Doç. Dr. Ayten Alkan: Zaten hali hazırda açık alanlar çok kötü aydınlatılıyor. Hava karardıktan sonra özellikle kadınların ve çocukların şehrin belli alanlarını güven içinde kullanmaları mümkün değil. Ben bunu yaptığım araştırmalar ve günlük yaşantımdan biliyorum. Yerel yönetimler dersi veriyorum ve dersin konusu bunu içeriyor. Kadın öğrencilerimin çok ciddi güvenlik problemleri var. Otobüs duraklarının, metrobüslerin, alt- üst geçitlerin 24 saat aydınlatılması gerekiyor. Nüfusun farklı kesimlerinin kentsel ve güvenlik ihtiyaçlarını dikkate alan önlemler yokken ve hükümetin bu anlamda karne notu çok kötüyken, bir de böyle bir darbe gerçekleştirmek çok kısıtlı olan nüfus gruplarının bu alanlardan yararlanmasını iyice zorlaştırıyorlar. Bu uygulama kent hakkı dediğimiz şeyi zedeler. Tüm bunların altında başka dertler var. Toplum mühendisliği gibi şeyler mesela. Son dönemde yöneticilerin kamusal alanları yeniden keşfetmeye çalışması, sosyal mekanları sadece dekorasyon haline getirme merakı enteresan. Dolayısıyla bunu bir tarafıyla genel ahlak anlayışı üzerinden sürdürülen siyaset ve bir çeşit sosyal mühendislik müdahalesi olarak görebiliriz. Japonya’ya ihale edilmiş Sinop nükleer santrali varken, yenilenebilir enerji kaynakları bu kadar zenginken tasarruf neden yaşam alanımız kısıtlanarak yapılmak isteniyor? Üstelik bu politika beceriksizliği de yurttaşlara mal ediliyor.
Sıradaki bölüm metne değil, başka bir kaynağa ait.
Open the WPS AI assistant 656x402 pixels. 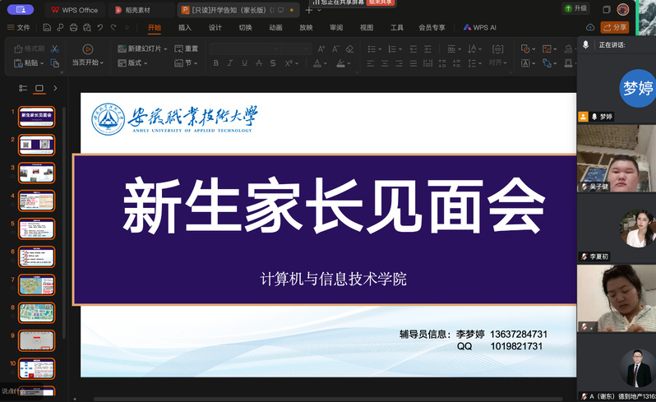pos(480,27)
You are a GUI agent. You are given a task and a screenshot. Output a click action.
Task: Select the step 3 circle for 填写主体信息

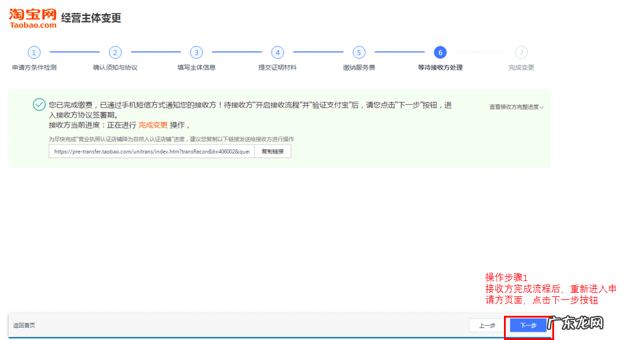point(196,52)
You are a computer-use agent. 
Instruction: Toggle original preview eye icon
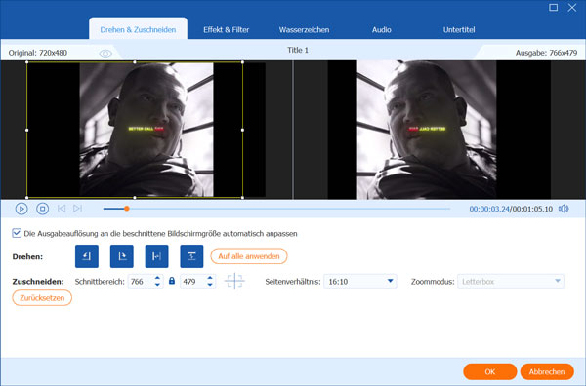pos(105,54)

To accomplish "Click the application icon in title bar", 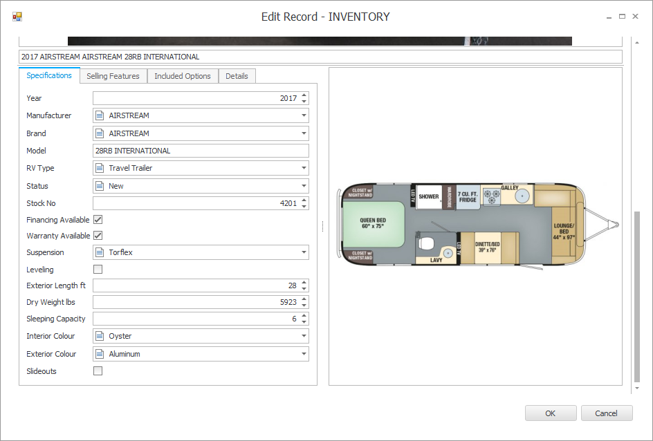I will click(17, 17).
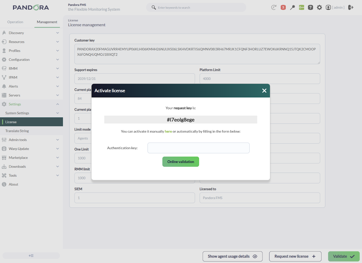Show agent usage details with eye button

point(233,256)
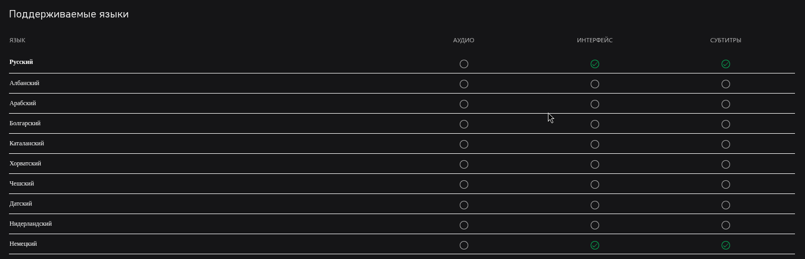Click the Russian interface green checkmark icon
Screen dimensions: 805x259
click(x=595, y=64)
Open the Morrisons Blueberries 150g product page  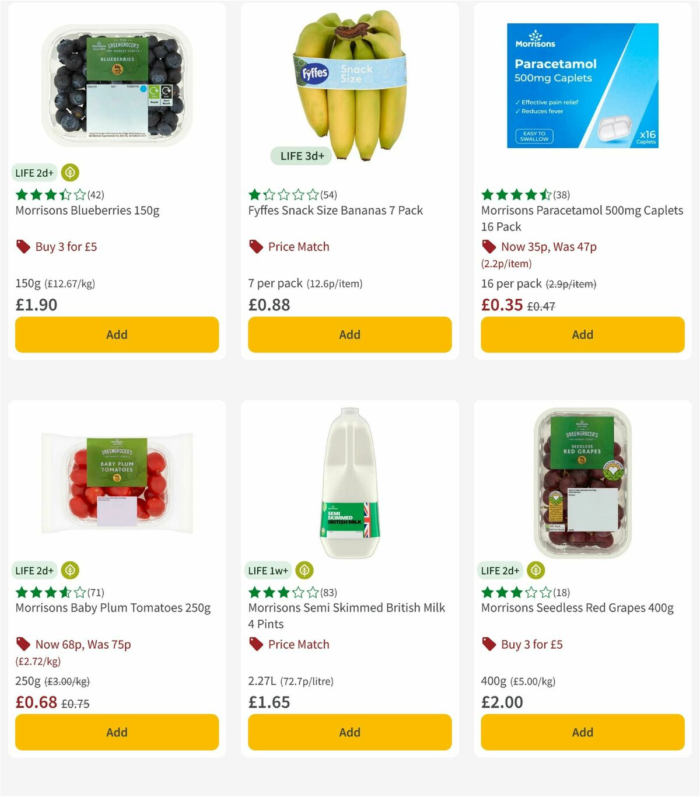(88, 211)
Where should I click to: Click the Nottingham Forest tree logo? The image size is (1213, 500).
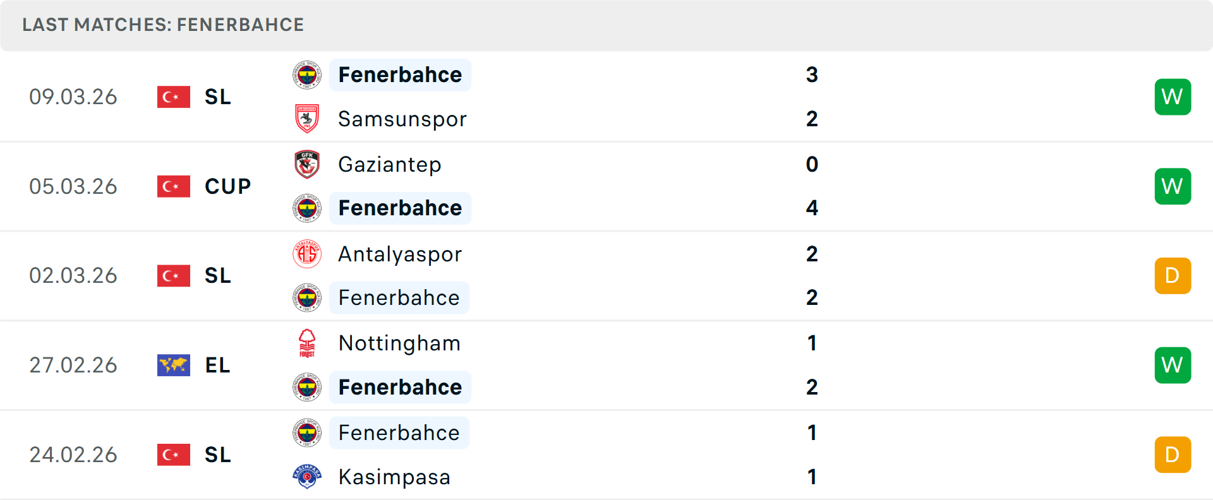[x=307, y=343]
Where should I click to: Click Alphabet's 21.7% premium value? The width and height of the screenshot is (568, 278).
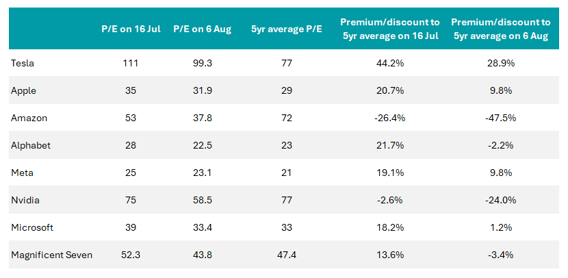tap(389, 145)
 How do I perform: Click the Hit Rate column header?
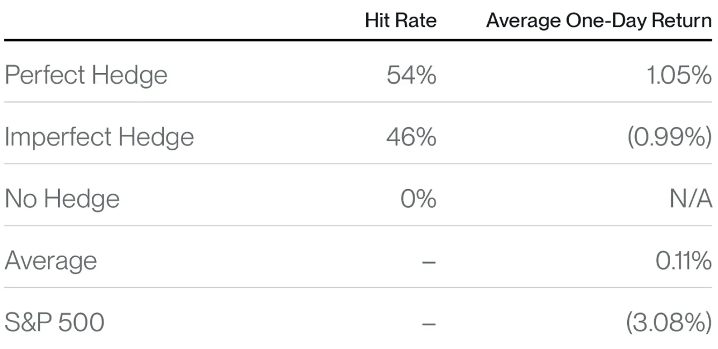(401, 21)
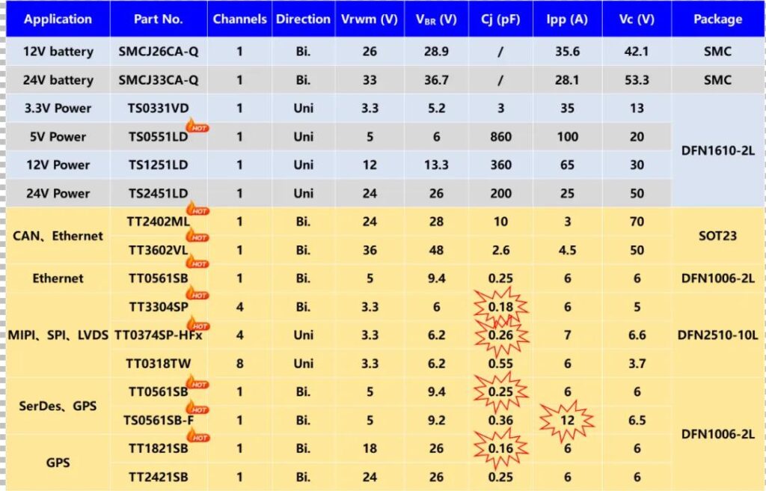This screenshot has width=766, height=491.
Task: Click the SOT23 package cell
Action: (x=717, y=236)
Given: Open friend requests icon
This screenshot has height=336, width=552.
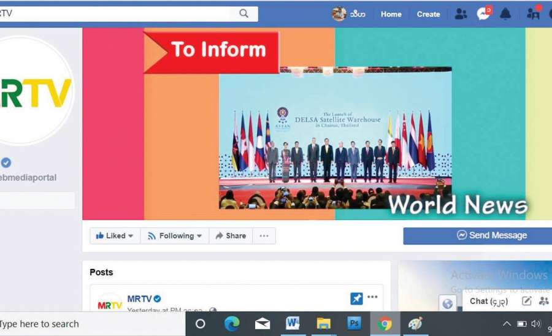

Bunun bir nedeni de karar alma mekanizmalarında hep erkeklerin olması. Yerel yönetimlerin  yüzde 40’ı kadınlardan oluşsaydı böyle bir karar alınmazdı.

"Kamusal alanlar kadınlara kapatılıyor"

Kadın Cinayetlerini Durduracağız Platformu Üyesi Fikriye Yılmaz: Kadınlar olarak bu kadar tehlikenin içinde olduğumuz bir dönemde bu son derece güvenliğimizi sarsan bir uygulama. “Hamile kadınlar sokağa çıkmasın” diye bir açıklama yapıldı. Kadınlar eğer sokakta olmak istiyorsa, olmalıdır. Enerji Bakanlığına şunu sormak gerekir; “Kamusal alanları kadınlara kapatacak bu uygulama neye dayandırılıyor?” Karşımızda olan erkek egemen zihniyetin bir tezahürü. Kadınların korunması konusunda bir kamu hizmetine ihtiyaç var. Bunu belediyelerden istiyoruz çünkü devletin bütün kurum ve kuruluşları kadınları güvenceye almakla mükelleftir. Bunu uygulayacak yetkililerinin de buna yönelik tutum alması gerekir.